• Objective
Update the records from the beginning through the line containing "click(x=7, y=46)" by replacing "X icon" with "close icon", and give back only those lines with nothing else changed.

• Text and item location entries
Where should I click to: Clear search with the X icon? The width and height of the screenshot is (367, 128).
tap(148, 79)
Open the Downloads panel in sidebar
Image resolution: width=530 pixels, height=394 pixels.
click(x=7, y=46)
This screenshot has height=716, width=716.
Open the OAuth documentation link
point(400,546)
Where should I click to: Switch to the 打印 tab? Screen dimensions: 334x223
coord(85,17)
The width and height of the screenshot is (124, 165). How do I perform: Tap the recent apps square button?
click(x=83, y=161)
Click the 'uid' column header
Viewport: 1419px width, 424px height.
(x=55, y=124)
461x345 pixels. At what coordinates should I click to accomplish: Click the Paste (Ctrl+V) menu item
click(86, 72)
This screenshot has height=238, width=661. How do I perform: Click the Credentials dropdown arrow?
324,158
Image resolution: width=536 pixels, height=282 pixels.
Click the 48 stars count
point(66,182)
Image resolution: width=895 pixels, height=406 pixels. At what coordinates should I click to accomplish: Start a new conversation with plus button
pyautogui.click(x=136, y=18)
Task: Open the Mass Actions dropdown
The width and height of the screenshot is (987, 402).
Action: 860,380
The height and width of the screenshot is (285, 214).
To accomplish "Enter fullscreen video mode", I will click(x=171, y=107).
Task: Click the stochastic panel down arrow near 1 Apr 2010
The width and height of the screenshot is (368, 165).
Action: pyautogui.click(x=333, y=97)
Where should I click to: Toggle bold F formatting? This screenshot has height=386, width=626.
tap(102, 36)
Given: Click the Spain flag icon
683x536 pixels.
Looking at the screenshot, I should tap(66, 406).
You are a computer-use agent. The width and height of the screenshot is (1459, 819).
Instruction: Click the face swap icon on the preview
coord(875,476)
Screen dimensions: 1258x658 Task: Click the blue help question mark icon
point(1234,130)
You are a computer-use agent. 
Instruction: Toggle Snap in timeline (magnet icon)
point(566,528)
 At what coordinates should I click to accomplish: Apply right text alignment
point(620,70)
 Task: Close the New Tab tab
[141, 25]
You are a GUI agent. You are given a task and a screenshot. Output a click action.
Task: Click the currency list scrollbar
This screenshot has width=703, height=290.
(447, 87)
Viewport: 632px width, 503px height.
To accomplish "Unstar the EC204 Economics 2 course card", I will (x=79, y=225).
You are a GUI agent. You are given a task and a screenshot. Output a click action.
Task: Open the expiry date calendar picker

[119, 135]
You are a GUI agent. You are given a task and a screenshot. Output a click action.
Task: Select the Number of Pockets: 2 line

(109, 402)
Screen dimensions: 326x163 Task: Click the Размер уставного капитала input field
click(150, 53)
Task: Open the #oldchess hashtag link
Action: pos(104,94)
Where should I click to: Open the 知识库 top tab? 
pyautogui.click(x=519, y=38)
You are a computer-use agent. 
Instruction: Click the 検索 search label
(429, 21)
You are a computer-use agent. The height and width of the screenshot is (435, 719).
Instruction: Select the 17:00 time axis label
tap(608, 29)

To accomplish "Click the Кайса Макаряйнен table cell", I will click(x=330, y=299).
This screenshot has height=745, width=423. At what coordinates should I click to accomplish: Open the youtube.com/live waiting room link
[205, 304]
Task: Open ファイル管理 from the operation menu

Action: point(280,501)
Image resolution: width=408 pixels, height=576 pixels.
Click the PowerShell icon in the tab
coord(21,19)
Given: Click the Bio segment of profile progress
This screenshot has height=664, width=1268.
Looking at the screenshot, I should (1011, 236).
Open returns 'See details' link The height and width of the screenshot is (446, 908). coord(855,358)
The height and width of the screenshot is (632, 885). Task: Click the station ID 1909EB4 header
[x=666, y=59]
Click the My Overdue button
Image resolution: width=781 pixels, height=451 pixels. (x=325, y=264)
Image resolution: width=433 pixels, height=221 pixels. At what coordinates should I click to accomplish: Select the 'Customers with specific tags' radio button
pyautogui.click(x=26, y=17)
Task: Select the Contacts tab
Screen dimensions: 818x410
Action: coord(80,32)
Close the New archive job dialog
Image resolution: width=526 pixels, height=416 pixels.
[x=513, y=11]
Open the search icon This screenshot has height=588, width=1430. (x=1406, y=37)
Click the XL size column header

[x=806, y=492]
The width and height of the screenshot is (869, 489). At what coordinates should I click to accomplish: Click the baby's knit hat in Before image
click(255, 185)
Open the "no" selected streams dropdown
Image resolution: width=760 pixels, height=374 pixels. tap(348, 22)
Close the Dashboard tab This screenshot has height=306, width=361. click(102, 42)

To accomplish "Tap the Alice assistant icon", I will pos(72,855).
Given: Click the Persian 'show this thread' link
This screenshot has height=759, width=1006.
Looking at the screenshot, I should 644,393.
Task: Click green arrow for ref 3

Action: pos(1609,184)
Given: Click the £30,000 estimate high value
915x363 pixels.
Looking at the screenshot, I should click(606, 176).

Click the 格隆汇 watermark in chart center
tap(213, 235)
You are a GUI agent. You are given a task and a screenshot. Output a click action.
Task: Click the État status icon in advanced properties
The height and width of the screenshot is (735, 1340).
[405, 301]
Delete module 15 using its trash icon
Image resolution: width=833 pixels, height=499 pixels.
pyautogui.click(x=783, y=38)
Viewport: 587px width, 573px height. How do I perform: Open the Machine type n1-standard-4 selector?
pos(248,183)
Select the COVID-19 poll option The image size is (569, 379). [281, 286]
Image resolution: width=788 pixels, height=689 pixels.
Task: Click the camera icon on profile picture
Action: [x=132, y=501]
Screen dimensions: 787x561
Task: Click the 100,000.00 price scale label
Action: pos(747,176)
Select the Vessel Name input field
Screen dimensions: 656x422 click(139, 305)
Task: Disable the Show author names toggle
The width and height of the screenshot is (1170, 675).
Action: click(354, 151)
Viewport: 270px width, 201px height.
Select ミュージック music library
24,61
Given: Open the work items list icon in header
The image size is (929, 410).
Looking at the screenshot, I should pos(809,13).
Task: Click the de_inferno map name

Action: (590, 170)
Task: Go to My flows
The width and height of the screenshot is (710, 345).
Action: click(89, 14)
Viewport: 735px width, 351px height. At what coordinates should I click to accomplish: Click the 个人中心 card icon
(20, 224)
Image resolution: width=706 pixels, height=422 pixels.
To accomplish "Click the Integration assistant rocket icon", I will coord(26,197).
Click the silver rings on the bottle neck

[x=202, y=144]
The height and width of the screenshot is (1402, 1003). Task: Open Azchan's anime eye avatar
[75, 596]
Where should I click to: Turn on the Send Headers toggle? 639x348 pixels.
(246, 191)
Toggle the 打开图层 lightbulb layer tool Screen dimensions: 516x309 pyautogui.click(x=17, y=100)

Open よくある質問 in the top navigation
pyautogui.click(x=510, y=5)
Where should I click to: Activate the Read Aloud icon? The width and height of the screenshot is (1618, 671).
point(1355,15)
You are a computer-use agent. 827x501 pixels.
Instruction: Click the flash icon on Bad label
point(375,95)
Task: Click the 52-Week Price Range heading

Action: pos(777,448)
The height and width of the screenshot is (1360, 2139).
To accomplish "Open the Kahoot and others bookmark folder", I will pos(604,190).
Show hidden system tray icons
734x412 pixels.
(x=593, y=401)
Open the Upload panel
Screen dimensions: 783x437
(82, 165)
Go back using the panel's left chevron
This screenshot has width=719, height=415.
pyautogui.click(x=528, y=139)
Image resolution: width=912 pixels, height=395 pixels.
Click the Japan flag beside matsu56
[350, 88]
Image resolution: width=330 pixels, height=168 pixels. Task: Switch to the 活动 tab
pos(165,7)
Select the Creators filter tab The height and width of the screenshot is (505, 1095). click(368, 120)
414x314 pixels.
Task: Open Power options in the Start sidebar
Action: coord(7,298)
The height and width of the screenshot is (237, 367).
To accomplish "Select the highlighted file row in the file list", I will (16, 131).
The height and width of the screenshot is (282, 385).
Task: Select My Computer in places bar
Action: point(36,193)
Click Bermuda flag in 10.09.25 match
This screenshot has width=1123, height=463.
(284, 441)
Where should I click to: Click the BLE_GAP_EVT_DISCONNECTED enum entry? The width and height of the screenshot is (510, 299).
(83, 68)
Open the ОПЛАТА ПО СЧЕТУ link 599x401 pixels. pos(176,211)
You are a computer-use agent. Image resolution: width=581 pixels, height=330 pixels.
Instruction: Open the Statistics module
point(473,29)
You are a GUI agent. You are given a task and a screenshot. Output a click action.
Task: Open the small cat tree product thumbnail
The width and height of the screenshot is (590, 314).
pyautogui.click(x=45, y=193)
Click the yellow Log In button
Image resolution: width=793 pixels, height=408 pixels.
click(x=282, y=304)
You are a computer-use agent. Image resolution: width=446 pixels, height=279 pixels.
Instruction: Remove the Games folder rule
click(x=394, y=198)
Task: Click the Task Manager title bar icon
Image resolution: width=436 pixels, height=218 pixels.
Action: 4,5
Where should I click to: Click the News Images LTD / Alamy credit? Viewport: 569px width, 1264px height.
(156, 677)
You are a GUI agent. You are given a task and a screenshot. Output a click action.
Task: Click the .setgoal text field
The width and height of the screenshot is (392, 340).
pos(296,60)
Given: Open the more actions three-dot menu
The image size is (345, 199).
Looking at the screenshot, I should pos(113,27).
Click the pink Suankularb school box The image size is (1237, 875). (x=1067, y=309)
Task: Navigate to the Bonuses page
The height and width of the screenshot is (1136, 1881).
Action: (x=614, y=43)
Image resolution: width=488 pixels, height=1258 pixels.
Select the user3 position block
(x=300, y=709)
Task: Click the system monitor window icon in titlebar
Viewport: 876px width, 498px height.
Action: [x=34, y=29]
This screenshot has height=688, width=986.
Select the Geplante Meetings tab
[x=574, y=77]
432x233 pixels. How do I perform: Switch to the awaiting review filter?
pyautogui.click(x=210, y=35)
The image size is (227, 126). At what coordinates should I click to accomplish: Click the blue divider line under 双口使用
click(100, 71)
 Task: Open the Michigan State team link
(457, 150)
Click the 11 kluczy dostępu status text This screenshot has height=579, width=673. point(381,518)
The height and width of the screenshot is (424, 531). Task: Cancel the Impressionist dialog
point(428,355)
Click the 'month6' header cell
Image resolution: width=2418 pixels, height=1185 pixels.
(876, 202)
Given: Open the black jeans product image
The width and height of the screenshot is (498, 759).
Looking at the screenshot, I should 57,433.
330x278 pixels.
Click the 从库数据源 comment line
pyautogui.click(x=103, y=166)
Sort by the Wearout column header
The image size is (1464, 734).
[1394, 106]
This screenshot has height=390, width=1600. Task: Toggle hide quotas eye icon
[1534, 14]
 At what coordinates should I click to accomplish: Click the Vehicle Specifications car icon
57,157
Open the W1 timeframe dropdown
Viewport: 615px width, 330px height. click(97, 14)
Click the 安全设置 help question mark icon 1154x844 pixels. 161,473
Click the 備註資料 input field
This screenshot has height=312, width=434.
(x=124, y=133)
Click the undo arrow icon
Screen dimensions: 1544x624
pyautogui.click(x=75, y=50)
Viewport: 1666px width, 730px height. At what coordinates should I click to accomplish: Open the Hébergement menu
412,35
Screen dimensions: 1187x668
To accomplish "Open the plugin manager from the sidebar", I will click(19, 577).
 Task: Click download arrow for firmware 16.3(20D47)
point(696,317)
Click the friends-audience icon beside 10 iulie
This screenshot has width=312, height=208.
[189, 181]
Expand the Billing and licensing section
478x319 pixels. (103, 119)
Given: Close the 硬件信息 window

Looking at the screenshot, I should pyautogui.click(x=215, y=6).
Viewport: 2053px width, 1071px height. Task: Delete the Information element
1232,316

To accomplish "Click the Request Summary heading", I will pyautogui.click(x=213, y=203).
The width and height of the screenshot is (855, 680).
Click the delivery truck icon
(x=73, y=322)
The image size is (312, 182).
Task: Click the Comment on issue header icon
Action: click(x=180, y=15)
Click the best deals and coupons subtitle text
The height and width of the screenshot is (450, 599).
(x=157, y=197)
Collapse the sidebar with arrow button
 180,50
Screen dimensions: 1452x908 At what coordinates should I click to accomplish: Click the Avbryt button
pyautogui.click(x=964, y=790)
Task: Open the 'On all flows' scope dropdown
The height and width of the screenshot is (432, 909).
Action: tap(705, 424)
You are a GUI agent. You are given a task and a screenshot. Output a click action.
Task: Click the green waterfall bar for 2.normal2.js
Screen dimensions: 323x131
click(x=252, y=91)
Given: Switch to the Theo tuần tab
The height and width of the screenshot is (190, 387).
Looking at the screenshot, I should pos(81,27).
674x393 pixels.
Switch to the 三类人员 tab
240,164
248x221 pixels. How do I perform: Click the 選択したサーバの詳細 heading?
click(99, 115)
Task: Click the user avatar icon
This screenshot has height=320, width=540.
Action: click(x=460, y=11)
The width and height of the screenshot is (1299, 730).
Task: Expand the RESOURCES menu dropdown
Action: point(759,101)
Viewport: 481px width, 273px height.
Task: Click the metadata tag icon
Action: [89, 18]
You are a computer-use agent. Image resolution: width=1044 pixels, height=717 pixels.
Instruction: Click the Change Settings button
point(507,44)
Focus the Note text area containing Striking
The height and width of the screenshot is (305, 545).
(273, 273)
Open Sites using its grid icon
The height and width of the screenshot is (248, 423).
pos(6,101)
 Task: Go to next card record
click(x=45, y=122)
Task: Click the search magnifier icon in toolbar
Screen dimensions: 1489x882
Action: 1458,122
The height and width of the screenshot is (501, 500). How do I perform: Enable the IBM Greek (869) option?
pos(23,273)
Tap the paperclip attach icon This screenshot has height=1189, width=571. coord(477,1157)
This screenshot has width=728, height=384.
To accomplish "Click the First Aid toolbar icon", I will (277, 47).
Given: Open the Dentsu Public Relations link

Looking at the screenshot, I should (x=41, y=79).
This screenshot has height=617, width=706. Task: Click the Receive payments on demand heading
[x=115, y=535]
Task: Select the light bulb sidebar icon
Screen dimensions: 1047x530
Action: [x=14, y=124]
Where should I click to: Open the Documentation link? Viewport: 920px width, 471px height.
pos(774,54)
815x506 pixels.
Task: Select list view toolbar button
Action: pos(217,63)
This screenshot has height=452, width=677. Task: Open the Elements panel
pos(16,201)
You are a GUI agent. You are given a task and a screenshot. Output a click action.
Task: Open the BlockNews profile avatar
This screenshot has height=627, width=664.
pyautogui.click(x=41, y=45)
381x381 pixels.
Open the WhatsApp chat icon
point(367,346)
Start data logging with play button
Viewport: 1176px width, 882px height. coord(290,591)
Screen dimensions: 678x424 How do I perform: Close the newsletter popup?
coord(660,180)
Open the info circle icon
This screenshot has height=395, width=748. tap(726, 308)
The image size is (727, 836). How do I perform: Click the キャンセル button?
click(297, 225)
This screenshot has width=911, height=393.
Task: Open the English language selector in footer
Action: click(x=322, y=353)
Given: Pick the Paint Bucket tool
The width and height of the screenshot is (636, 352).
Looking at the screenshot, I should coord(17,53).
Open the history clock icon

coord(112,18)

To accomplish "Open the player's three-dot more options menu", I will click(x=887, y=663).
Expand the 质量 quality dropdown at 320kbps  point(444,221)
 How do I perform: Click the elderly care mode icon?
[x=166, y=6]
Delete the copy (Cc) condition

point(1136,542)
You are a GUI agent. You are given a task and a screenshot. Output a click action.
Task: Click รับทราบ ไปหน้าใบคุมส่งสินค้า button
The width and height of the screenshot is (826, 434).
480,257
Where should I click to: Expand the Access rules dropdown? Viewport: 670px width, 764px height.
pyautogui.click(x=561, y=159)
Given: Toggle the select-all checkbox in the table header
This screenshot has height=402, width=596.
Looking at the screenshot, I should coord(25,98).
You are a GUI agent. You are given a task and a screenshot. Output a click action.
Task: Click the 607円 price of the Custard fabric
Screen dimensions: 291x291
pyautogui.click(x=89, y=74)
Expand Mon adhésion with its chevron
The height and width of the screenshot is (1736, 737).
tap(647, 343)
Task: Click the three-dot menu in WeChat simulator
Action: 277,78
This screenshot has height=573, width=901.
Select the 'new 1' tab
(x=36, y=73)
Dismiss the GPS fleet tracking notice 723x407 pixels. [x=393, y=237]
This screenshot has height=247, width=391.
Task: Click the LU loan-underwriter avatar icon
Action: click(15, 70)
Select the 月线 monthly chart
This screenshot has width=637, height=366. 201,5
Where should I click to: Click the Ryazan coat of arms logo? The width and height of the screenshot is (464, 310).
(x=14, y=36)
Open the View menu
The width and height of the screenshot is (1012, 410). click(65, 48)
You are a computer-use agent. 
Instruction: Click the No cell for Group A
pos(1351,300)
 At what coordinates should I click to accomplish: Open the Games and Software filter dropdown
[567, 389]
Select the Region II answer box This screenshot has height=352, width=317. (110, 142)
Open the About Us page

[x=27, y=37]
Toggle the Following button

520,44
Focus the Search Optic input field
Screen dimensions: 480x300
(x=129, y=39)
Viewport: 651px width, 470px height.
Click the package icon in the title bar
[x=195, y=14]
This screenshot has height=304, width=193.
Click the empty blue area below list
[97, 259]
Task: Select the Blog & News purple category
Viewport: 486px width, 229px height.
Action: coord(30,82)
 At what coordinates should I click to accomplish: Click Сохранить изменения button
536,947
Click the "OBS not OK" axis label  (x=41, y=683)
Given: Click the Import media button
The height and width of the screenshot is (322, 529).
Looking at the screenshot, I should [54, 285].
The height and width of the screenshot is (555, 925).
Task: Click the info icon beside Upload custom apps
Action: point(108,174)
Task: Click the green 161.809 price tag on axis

• Result for this exercise
Where should I click to: Clear search with the close icon? The width and height of the screenshot is (367, 128).
tap(148, 79)
Open the Downloads panel in sidebar
Image resolution: width=530 pixels, height=394 pixels.
click(x=7, y=46)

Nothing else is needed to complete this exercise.